__BRIEF__. Below are entries; repeat exactly, and nothing else, the lines from the one holding "Where should I" through the one holding "The image size", inclusive. Leave the pictures out.

__PROVIDED MATERIAL__.
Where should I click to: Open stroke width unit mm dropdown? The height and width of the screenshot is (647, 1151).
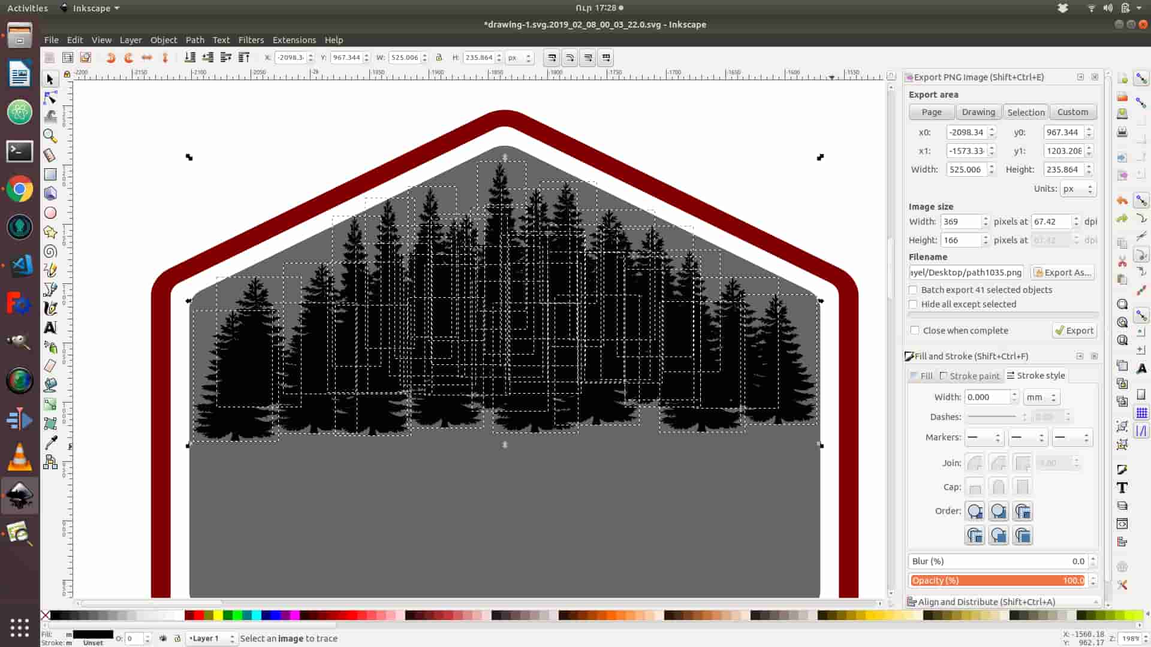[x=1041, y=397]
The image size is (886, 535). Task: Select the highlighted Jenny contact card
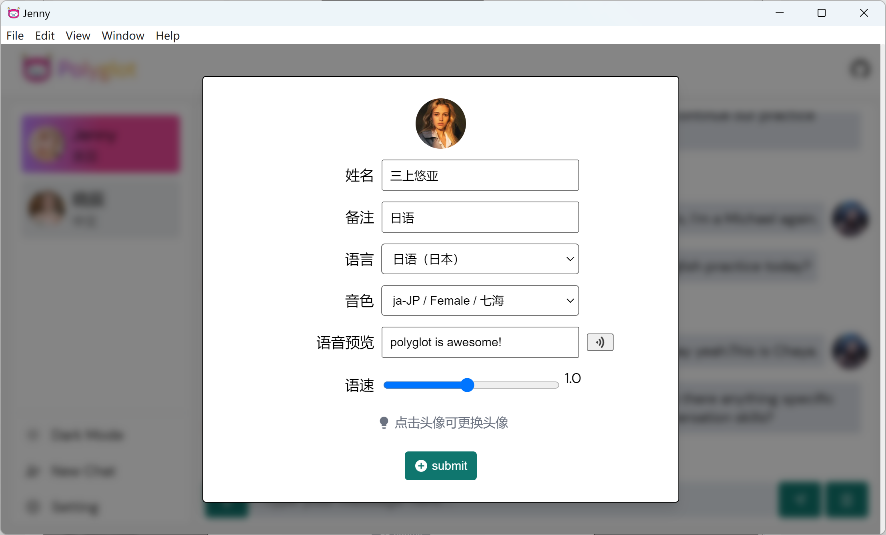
---
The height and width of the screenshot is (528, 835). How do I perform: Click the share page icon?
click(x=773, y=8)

__TASK RESPONSE__.
Where should I click to: Open stroke width unit mm dropdown? The height and width of the screenshot is (647, 1151).
[x=1041, y=397]
The image size is (886, 535). Task: Select the highlighted Jenny contact card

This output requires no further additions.